Start of Data section
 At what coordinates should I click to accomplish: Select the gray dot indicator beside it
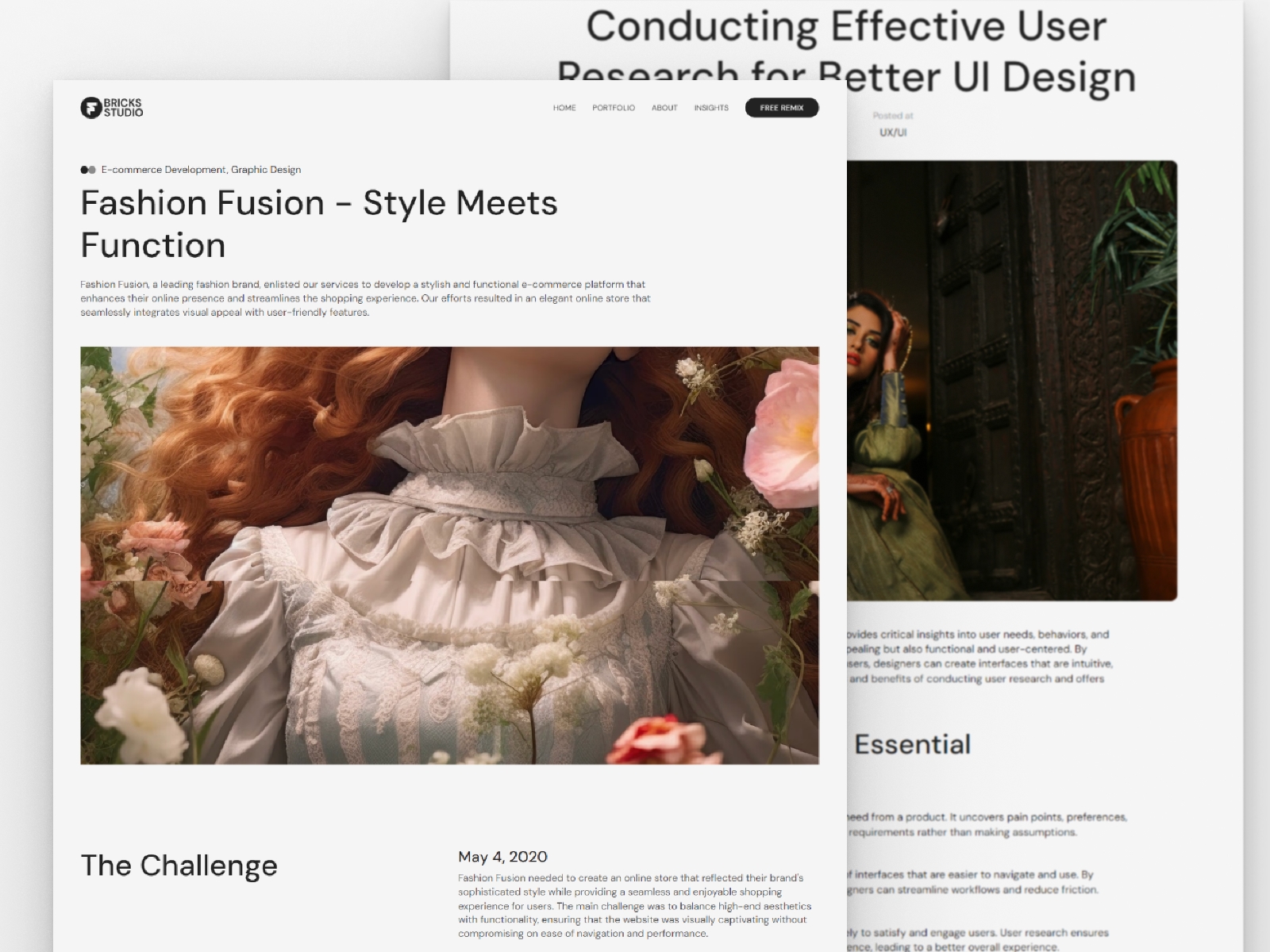tap(94, 170)
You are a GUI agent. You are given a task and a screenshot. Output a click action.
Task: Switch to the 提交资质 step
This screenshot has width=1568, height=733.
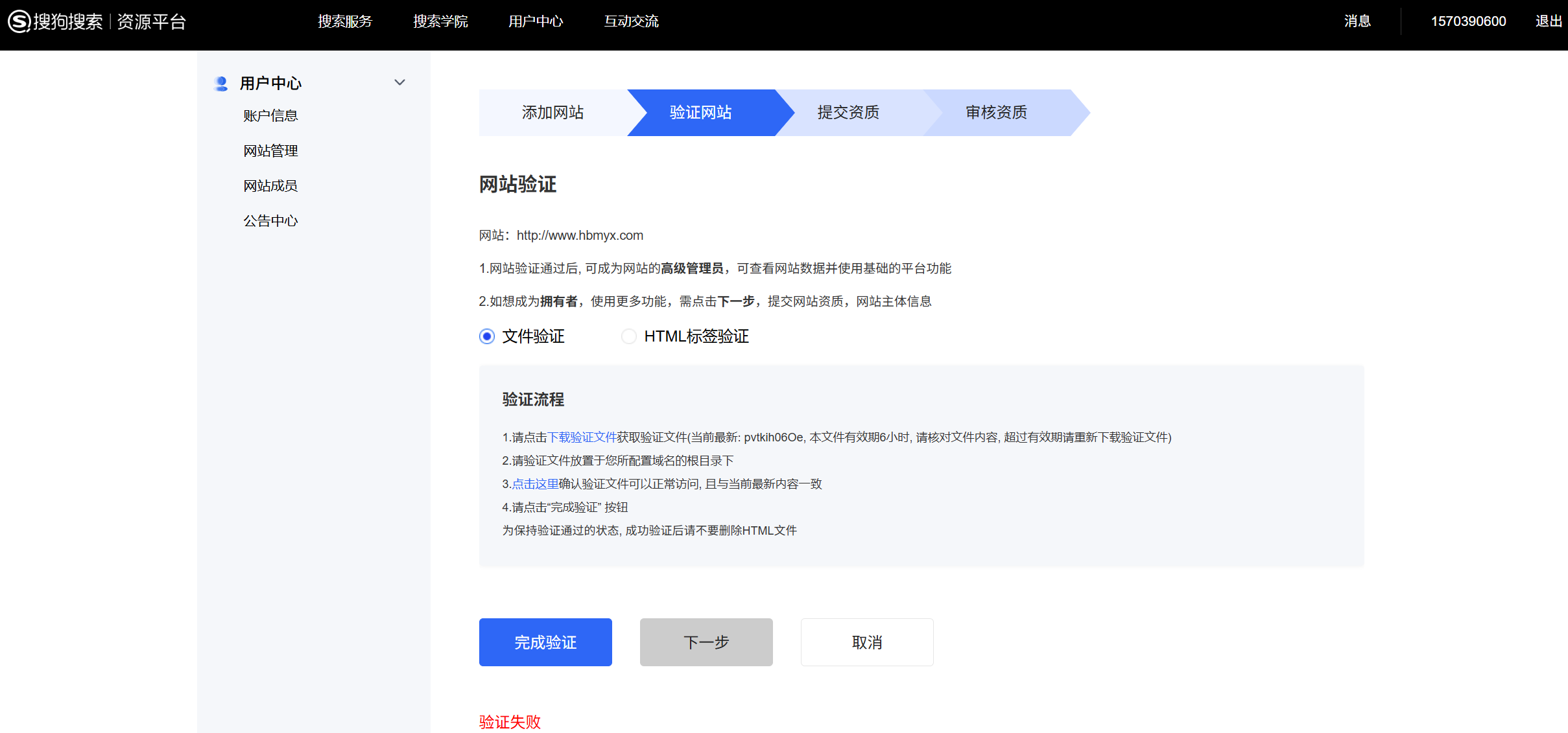(848, 112)
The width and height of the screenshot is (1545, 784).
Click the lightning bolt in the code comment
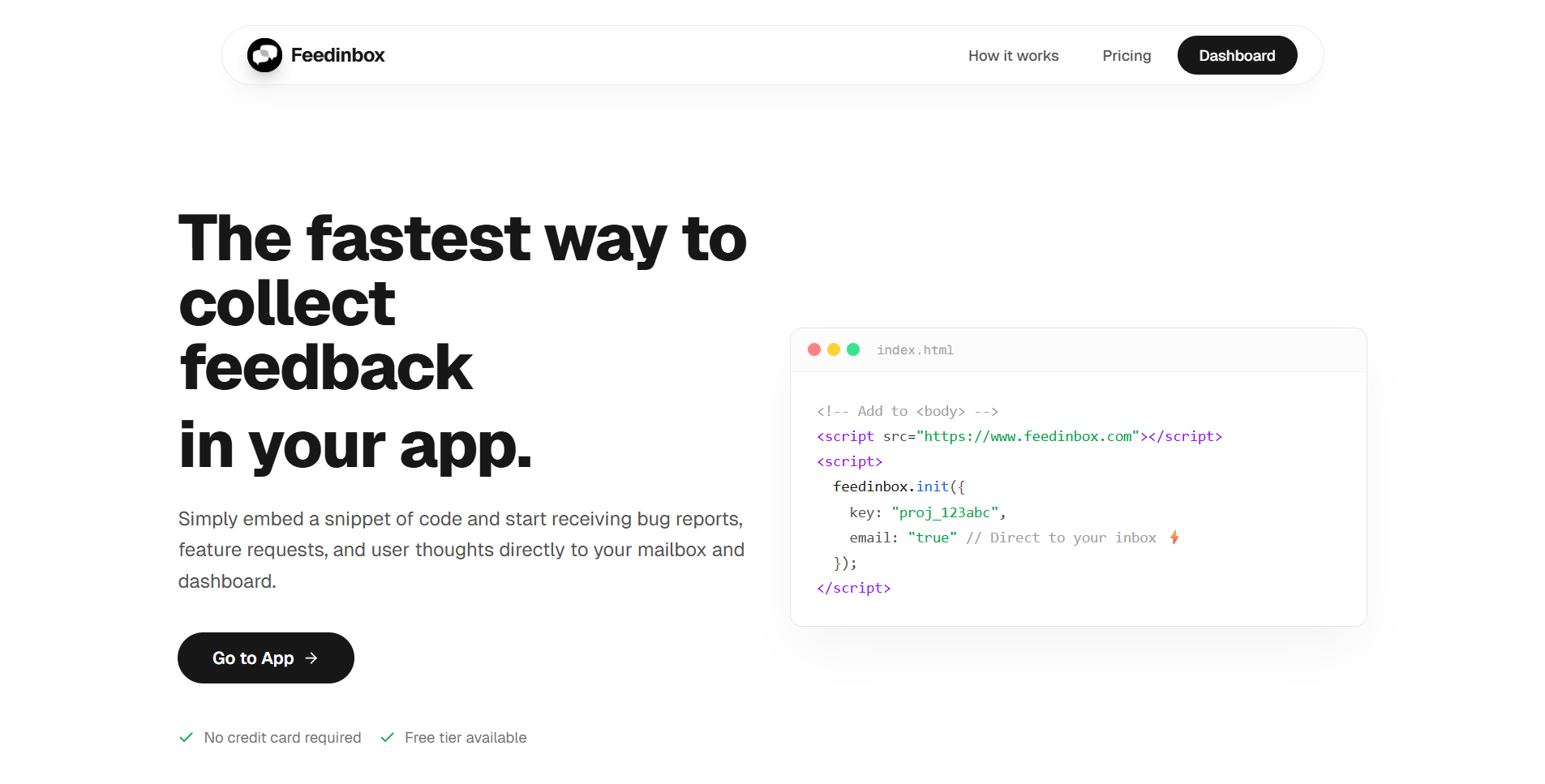point(1175,537)

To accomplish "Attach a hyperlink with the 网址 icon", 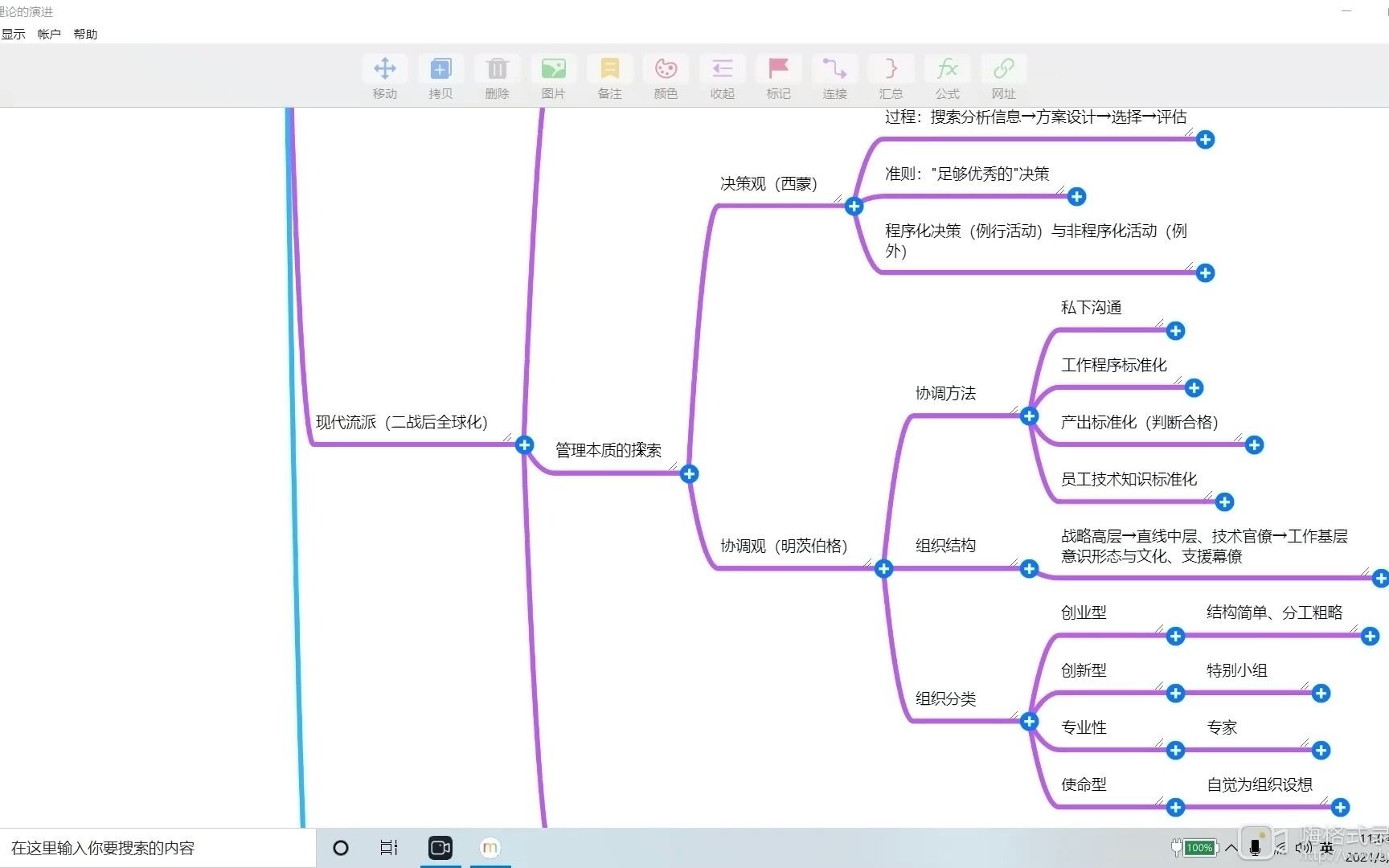I will tap(1002, 76).

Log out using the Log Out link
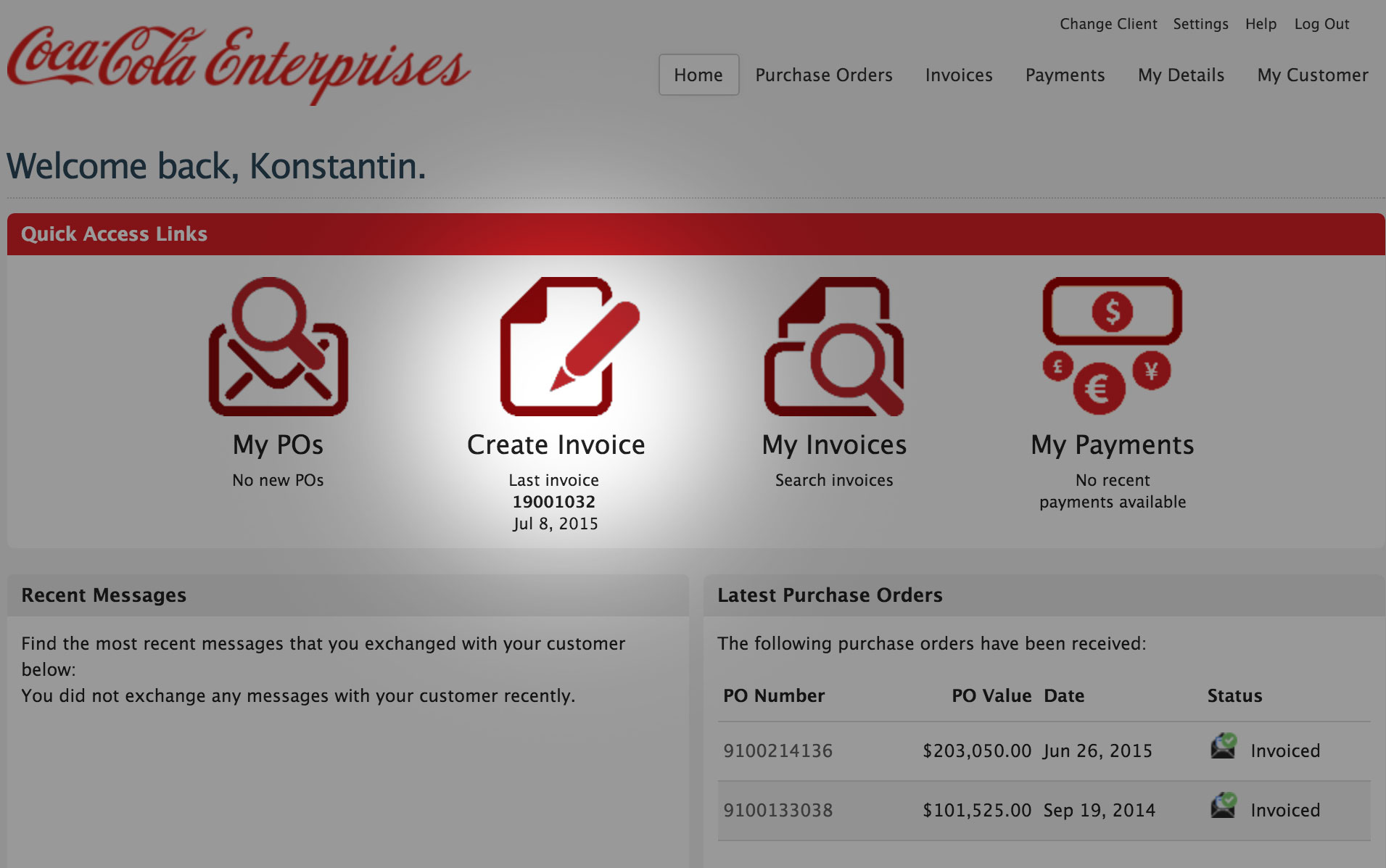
End of Data section
Retype only the lines that run from the first line of the entries above to the line containing "The width and", both included. Do not carry over any pictures.

 At what coordinates should I click to accomplish: Select the gray dot indicator beside it
tap(94, 170)
You are a GUI agent. You are given a task and a screenshot. Output a click action.
Task: Switch to the 提交资质 step
This screenshot has width=1568, height=733.
(848, 112)
The width and height of the screenshot is (1545, 784).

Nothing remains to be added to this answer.